# 📊 Exploratory Data Analysis (EDA)

This notebook provides **code templates and checklists** for performing **EDA on datasets** to understand their structure, relationships, and potential issues.

### 🔹 What’s Covered:
- Dataset overview (shape, types, missing values)
- Summary statistics
- Data visualization (histograms, boxplots, scatter plots, correlation heatmaps)
- Outlier detection & feature distributions


In [None]:

# Ensure required libraries are installed (Uncomment if necessary)
# !pip install pandas numpy matplotlib seaborn



## 🏗️ Dataset Overview

✅ Check the **shape** of the dataset.  
✅ Inspect **data types** and detect incorrect types.  
✅ Identify **missing values** and assess their impact.  


In [None]:

import pandas as pd

# Load dataset (replace with your actual file)
df = pd.read_csv("your_dataset.csv")

# Display basic info
print("Dataset Shape:", df.shape)
print("Column Data Types:")
print(df.dtypes)

# Check for missing values
print("Missing Values:")
print(df.isnull().sum())



## 📈 Summary Statistics

✅ Check **mean, median, min, max, standard deviation**.  
✅ Compare distributions across different features.  
✅ Detect **skewness** and potential anomalies.  


In [None]:

# Summary statistics for numerical columns
print(df.describe())

# Summary statistics for categorical columns
print(df.describe(include=['object']))



## 📊 Univariate Analysis (Single Variable)

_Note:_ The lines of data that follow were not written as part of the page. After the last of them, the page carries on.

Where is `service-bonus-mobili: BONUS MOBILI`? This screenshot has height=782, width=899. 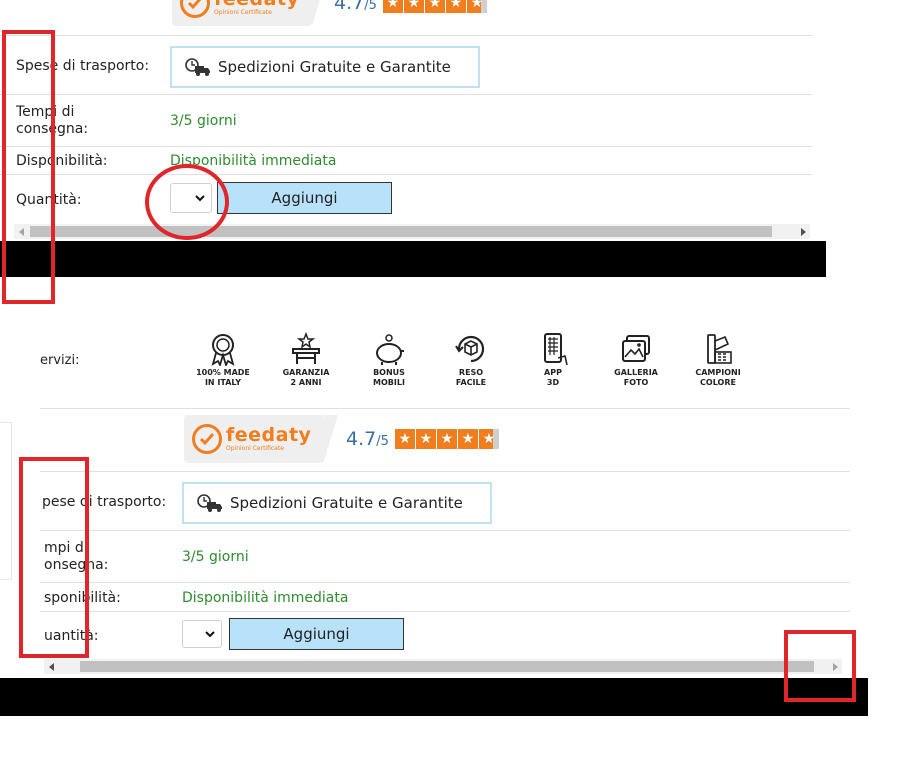 service-bonus-mobili: BONUS MOBILI is located at coordinates (389, 360).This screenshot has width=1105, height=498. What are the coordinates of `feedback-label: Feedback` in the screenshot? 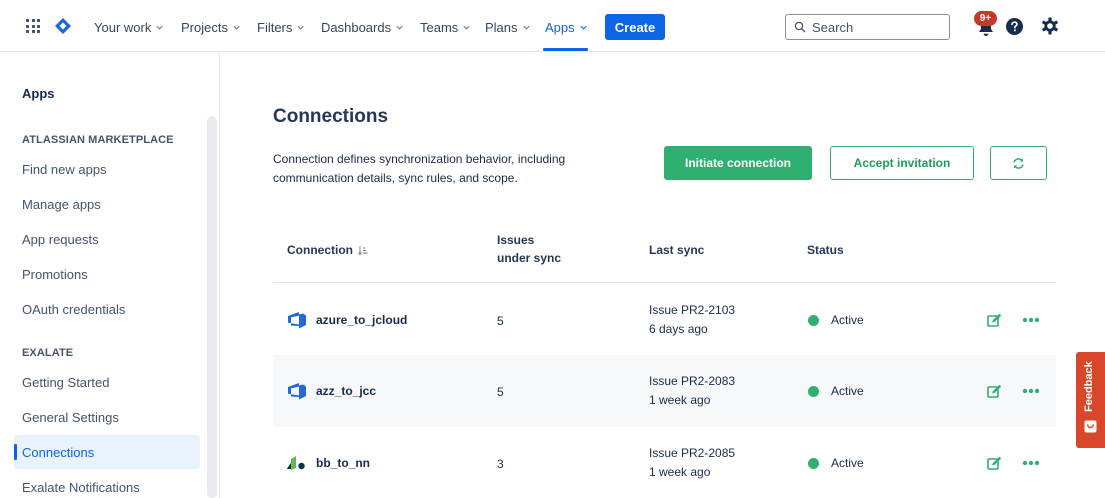 It's located at (1089, 386).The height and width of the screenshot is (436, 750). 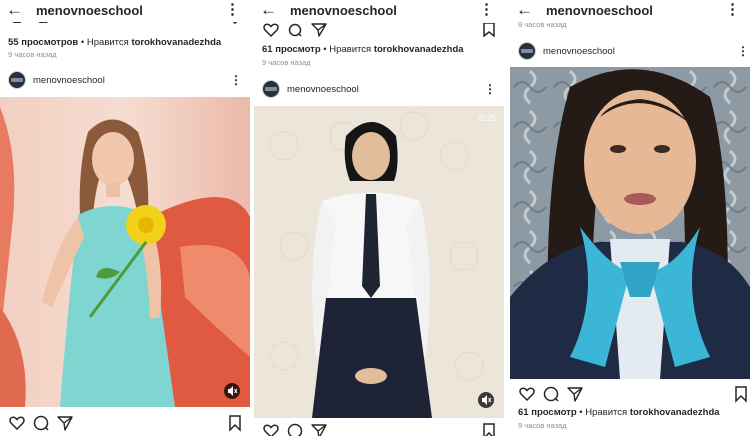 What do you see at coordinates (675, 412) in the screenshot?
I see `liked-user: torokhovanadezhda` at bounding box center [675, 412].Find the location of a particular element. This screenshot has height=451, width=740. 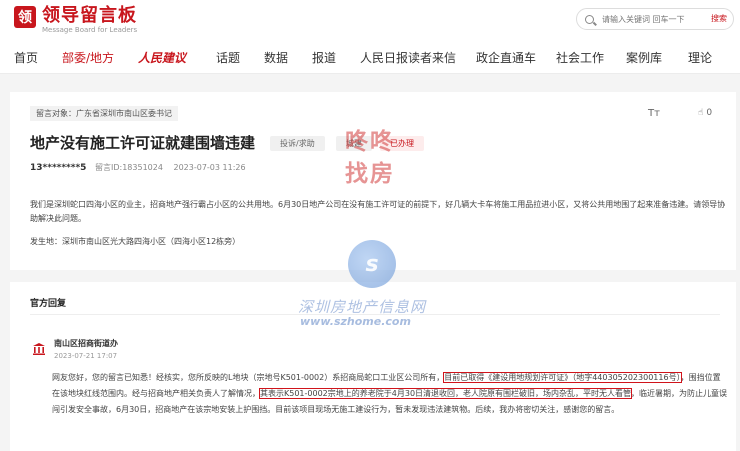

watermark-line-2: 找房 is located at coordinates (370, 174).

✅ Use **histograms** to check data distributions.  
✅ Use **boxplots** to detect outliers.  
✅ Use **count plots** for categorical features.  


In [None]:

import matplotlib.pyplot as plt
import seaborn as sns

# Histogram for a numerical column
plt.hist(df["numeric_column"], bins=30, edgecolor="black")
plt.xlabel("Value")
plt.ylabel("Frequency")
plt.title("Histogram of Numeric Column")
plt.show()

# Boxplot for detecting outliers
sns.boxplot(x=df["numeric_column"])
plt.title("Boxplot of Numeric Column")
plt.show()



## 🔍 Multivariate Analysis (Relationships Between Variables)

✅ Use **scatter plots** to check relationships.  
✅ Use **correlation heatmaps** to detect feature correlations.  
✅ Use **pair plots** for a broader perspective.  


In [None]:

# Scatter plot for two numerical variables
plt.scatter(df["column_x"], df["column_y"], alpha=0.5)
plt.xlabel("Column X")
plt.ylabel("Column Y")
plt.title("Scatter Plot of Column X vs Column Y")
plt.show()

# Correlation heatmap
plt.figure(figsize=(8,6))
sns.heatmap(df.corr(), annot=True, cmap="coolwarm", fmt=".2f")
plt.title("Correlation Heatmap")
plt.show()



## 🚨 Outlier Detection

✅ Use the **interquartile range (IQR) method** to detect outliers.  
✅ Consider **log transformation** for highly skewed data.  
✅ Use **clipping** if outliers are extreme but valid.  


In [None]:

# Detecting outliers using IQR
Q1 = df["numeric_column"].quantile(0.25)
Q3 = df["numeric_column"].quantile(0.75)
IQR = Q3 - Q1

# Define outlier bounds
lower_bound = Q1 - 1.5 * IQR
upper_bound = Q3 + 1.5 * IQR

# Identify outliers
outliers = df[(df["numeric_column"] < lower_bound) | (df["numeric_column"] > upper_bound)]
print(outliers)



## ✅ Best Practices & Common Pitfalls

- **Understand the data first**: Don't apply transformations blindly.  
- **Visualize distributions**: Summary statistics alone may miss key patterns.  
- **Beware of data leakage**: Don't use information from the test set in EDA.  
- **Handle missing values carefully**: Different strategies work for different datasets.